# WORK ITEM:
Keep to one stretch of the data below, the lines from the one with "Image resolution: width=747" up to and including the one with "This screenshot has width=700, height=590.", and return that stretch exactly.

# DATA SECTION:
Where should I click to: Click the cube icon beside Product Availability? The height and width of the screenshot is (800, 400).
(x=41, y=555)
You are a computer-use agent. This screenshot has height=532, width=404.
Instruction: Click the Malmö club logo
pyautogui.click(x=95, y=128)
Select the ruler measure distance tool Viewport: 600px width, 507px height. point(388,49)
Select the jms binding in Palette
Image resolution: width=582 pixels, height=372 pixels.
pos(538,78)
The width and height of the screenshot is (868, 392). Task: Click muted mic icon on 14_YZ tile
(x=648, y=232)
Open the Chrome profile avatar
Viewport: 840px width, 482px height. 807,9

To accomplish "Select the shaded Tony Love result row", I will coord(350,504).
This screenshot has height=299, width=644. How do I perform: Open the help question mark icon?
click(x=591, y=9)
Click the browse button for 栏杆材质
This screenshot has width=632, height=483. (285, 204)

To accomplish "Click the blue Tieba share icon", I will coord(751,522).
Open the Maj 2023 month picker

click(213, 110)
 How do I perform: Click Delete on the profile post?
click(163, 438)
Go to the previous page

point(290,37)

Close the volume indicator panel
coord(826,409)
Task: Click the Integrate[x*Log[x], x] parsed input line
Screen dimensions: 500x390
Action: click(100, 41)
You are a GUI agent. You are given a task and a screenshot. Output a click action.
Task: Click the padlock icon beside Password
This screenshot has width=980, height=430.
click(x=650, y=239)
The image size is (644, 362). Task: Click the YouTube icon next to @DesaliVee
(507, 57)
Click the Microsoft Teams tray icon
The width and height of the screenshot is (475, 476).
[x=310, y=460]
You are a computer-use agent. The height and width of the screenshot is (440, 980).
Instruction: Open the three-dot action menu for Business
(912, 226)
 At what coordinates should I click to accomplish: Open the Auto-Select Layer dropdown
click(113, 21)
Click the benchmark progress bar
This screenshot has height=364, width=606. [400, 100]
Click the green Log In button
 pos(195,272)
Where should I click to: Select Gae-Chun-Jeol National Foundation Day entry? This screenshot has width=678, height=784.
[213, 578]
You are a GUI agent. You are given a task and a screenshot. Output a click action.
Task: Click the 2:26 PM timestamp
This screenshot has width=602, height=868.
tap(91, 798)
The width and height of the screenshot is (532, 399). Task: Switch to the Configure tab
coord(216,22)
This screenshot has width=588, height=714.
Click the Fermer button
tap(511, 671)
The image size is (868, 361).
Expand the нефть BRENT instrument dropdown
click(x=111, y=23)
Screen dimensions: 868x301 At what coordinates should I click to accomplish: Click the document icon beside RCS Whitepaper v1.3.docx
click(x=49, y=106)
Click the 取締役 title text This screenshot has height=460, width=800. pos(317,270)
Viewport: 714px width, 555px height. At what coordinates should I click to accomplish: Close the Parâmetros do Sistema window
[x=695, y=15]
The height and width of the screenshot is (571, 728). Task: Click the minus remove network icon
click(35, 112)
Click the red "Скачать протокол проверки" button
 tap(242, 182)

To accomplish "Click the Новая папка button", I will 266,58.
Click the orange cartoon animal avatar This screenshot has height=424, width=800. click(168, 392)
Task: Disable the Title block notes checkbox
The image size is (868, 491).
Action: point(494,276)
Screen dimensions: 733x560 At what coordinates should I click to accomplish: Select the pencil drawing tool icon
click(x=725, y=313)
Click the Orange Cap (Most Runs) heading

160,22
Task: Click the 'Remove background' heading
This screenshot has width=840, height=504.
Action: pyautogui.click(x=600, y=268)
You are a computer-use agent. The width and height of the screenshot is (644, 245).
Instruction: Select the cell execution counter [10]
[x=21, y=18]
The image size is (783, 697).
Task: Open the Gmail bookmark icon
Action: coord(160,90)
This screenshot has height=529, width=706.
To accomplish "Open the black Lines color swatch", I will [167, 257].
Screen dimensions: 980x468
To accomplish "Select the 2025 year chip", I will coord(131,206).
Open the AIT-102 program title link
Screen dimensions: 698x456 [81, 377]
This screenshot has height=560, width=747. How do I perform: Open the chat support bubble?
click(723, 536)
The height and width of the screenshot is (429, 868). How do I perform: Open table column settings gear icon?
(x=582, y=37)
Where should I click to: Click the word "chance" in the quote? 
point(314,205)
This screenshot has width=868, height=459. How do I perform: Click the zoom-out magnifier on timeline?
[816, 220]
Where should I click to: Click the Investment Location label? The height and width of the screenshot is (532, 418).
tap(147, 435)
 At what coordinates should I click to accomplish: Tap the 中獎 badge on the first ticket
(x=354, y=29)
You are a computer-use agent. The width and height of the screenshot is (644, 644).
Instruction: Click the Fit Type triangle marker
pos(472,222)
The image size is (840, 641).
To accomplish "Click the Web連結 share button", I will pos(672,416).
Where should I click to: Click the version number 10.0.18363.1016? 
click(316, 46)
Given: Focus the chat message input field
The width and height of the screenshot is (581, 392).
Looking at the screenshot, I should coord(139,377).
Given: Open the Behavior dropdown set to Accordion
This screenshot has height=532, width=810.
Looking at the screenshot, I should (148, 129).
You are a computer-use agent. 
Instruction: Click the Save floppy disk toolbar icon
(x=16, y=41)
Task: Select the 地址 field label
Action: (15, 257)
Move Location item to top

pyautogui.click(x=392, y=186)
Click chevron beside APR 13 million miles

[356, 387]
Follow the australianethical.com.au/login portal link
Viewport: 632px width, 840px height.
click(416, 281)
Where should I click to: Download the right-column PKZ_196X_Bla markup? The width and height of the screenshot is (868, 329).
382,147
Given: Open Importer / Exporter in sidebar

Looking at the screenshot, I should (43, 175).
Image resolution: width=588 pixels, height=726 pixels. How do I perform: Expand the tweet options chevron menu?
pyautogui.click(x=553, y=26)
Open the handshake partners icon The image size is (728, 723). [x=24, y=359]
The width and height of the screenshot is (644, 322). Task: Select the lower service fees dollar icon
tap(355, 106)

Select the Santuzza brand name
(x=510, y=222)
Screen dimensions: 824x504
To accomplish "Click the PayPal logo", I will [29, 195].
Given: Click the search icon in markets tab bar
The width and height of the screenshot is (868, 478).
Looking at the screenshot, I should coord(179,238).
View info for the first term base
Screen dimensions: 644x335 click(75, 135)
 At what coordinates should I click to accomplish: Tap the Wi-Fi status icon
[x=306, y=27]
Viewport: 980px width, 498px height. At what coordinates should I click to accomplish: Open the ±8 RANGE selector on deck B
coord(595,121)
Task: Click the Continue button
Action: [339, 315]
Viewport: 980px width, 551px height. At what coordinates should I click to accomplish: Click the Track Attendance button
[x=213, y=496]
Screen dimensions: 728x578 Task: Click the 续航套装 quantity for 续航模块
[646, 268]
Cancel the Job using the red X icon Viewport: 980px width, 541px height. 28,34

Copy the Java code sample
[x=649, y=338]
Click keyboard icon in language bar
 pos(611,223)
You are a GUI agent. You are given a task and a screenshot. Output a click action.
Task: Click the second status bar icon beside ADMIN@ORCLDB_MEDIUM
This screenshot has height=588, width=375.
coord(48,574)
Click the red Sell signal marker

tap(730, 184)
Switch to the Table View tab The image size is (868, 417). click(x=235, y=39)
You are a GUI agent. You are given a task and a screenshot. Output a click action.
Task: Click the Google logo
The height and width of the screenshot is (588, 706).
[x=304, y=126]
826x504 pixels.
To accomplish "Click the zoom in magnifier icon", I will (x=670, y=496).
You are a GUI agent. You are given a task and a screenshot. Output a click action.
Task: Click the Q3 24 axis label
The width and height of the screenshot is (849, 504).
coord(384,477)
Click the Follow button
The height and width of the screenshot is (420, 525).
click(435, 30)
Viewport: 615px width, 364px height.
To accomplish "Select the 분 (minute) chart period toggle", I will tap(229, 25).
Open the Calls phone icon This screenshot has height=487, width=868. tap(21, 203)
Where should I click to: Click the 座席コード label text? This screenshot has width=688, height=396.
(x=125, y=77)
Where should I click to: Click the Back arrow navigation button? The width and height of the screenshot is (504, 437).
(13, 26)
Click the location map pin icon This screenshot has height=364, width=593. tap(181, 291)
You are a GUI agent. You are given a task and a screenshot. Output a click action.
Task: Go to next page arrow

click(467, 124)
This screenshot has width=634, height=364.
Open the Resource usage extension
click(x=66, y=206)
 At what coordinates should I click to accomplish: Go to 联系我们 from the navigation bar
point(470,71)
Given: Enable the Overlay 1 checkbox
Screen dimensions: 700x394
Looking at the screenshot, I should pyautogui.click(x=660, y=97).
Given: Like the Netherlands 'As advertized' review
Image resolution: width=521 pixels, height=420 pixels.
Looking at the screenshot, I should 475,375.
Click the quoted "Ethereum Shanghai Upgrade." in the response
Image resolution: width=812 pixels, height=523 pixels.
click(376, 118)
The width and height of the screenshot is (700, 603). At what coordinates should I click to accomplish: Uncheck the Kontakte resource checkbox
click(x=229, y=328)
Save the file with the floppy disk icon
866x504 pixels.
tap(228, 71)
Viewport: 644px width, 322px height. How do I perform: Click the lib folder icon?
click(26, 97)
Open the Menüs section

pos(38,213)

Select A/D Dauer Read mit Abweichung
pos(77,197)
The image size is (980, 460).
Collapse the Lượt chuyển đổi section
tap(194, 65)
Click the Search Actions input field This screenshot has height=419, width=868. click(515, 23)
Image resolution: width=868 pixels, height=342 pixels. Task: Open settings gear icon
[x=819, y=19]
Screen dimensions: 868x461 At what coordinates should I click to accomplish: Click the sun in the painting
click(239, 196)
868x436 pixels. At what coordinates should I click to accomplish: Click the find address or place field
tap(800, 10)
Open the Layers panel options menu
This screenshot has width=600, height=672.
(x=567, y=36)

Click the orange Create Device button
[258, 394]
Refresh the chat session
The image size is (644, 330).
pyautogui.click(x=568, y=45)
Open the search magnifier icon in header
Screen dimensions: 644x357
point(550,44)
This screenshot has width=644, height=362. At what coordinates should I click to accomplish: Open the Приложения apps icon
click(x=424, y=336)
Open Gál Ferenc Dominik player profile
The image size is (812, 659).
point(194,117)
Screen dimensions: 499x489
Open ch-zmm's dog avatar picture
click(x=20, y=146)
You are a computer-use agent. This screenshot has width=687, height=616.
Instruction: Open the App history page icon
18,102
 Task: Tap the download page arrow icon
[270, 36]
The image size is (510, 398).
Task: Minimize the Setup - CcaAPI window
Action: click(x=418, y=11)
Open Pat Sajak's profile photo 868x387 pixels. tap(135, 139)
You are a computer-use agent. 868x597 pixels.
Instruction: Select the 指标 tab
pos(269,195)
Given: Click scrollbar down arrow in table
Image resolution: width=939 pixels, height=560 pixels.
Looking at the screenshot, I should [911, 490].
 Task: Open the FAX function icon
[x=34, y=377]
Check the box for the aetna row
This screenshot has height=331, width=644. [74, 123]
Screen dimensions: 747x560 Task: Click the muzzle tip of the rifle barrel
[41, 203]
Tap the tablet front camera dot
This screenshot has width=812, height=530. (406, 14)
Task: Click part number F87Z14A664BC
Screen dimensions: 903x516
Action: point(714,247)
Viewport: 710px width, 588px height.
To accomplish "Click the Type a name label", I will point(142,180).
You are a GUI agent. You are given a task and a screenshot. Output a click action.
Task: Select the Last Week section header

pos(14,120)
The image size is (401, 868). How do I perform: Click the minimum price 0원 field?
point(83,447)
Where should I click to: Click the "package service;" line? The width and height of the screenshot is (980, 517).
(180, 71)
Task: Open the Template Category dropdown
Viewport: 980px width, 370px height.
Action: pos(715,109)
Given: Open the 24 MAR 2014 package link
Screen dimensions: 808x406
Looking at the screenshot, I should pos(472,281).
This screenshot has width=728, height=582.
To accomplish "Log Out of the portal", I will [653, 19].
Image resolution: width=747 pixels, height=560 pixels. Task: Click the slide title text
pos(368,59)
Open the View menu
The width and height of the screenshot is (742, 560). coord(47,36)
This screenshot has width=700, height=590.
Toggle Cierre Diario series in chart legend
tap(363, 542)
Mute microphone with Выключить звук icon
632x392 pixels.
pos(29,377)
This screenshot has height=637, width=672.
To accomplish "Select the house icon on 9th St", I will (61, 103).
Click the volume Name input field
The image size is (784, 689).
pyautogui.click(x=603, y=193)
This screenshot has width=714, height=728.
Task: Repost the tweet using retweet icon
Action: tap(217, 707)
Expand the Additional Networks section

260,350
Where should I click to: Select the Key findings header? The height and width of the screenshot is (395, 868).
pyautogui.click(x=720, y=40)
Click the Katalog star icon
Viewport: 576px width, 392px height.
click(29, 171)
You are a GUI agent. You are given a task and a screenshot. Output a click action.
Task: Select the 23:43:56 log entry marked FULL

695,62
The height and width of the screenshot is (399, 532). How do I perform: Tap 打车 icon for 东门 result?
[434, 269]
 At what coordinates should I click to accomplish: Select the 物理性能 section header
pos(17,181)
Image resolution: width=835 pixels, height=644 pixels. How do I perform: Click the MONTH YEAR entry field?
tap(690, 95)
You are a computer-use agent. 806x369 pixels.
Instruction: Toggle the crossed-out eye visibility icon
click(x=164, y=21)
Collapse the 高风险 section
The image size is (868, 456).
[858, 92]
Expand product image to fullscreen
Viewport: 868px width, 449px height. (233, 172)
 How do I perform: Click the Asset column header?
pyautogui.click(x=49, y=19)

# SOLUTION TO THIS TASK:
Image resolution: width=747 pixels, height=560 pixels. Task: Click the slide title text
pos(368,59)
Open the View menu
The width and height of the screenshot is (742, 560). coord(47,36)
This screenshot has width=700, height=590.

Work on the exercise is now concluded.